### Directions:
Please return the following data verbatim, keeping every line intact.

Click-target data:

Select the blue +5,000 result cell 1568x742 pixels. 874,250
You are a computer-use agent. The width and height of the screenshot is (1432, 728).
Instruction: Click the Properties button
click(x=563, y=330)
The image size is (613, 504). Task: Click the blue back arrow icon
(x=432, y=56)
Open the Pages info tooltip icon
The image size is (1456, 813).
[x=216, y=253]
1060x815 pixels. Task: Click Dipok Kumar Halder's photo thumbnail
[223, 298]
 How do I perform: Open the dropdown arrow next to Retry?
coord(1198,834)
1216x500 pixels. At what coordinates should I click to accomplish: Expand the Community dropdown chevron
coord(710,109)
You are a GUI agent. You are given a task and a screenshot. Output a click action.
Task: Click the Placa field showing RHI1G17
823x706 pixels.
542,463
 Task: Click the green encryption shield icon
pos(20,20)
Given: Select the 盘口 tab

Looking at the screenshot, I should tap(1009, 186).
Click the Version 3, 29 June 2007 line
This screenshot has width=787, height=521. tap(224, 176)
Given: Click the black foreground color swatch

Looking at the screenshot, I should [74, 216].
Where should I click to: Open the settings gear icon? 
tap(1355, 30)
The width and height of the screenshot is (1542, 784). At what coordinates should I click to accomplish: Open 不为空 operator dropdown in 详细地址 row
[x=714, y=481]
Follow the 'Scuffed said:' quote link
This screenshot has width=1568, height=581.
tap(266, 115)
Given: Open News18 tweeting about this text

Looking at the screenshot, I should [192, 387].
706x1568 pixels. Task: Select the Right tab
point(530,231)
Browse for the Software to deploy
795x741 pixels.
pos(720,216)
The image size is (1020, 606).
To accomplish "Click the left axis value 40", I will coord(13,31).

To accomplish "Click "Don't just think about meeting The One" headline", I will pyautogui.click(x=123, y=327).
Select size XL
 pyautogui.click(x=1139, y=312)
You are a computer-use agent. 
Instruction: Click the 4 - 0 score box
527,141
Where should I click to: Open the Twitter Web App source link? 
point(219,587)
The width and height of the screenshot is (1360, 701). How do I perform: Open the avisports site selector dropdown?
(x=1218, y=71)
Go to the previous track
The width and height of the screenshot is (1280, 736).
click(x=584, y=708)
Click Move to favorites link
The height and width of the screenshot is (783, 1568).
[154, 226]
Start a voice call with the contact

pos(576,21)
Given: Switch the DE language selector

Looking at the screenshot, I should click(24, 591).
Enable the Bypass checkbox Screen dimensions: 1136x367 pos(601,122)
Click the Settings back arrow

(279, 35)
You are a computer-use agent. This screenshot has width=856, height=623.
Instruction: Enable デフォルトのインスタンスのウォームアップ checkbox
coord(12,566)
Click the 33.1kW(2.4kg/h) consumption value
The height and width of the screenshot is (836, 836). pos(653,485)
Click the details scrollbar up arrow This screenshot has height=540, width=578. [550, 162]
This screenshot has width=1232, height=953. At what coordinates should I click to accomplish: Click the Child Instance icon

### Answer below:
Select the blue +5,000 result cell 1568x742 pixels. 874,250
You are a computer-use agent. The width and height of the screenshot is (1432, 728).
Instruction: Click the Properties button
click(x=563, y=330)
The image size is (613, 504). Task: Click the blue back arrow icon
(x=432, y=56)
Open the Pages info tooltip icon
The image size is (1456, 813).
[x=216, y=253]
1060x815 pixels. Task: Click Dipok Kumar Halder's photo thumbnail
[223, 298]
 How do I perform: Open the dropdown arrow next to Retry?
coord(1198,834)
1216x500 pixels. At what coordinates should I click to accomplish: Expand the Community dropdown chevron
coord(710,109)
You are a GUI agent. You are given a task and a screenshot. Output a click action.
Task: Click the Placa field showing RHI1G17
823x706 pixels.
542,463
 Task: Click the green encryption shield icon
pos(20,20)
Given: Select the 盘口 tab

Looking at the screenshot, I should tap(1009, 186).
Click the Version 3, 29 June 2007 line
This screenshot has width=787, height=521. tap(224, 176)
Given: Click the black foreground color swatch

Looking at the screenshot, I should [74, 216].
Where should I click to: Open the settings gear icon? 
tap(1355, 30)
The width and height of the screenshot is (1542, 784). At what coordinates should I click to accomplish: Open 不为空 operator dropdown in 详细地址 row
[x=714, y=481]
Follow the 'Scuffed said:' quote link
This screenshot has width=1568, height=581.
tap(266, 115)
Given: Open News18 tweeting about this text

Looking at the screenshot, I should [192, 387].
706x1568 pixels. Task: Select the Right tab
point(530,231)
Browse for the Software to deploy
795x741 pixels.
pos(720,216)
The image size is (1020, 606).
To accomplish "Click the left axis value 40", I will coord(13,31).

To accomplish "Click "Don't just think about meeting The One" headline", I will pyautogui.click(x=123, y=327).
Select size XL
 pyautogui.click(x=1139, y=312)
You are a computer-use agent. 
Instruction: Click the 4 - 0 score box
527,141
Where should I click to: Open the Twitter Web App source link? 
point(219,587)
The width and height of the screenshot is (1360, 701). How do I perform: Open the avisports site selector dropdown?
(x=1218, y=71)
Go to the previous track
The width and height of the screenshot is (1280, 736).
click(x=584, y=708)
Click Move to favorites link
The height and width of the screenshot is (783, 1568).
[154, 226]
Start a voice call with the contact

pos(576,21)
Given: Switch the DE language selector

Looking at the screenshot, I should click(24, 591).
Enable the Bypass checkbox Screen dimensions: 1136x367 pos(601,122)
Click the Settings back arrow

(279, 35)
You are a computer-use agent. This screenshot has width=856, height=623.
Instruction: Enable デフォルトのインスタンスのウォームアップ checkbox
coord(12,566)
Click the 33.1kW(2.4kg/h) consumption value
The height and width of the screenshot is (836, 836). pos(653,485)
Click the details scrollbar up arrow This screenshot has height=540, width=578. [550, 162]
This screenshot has width=1232, height=953. At what coordinates should I click to accomplish: Click the Child Instance icon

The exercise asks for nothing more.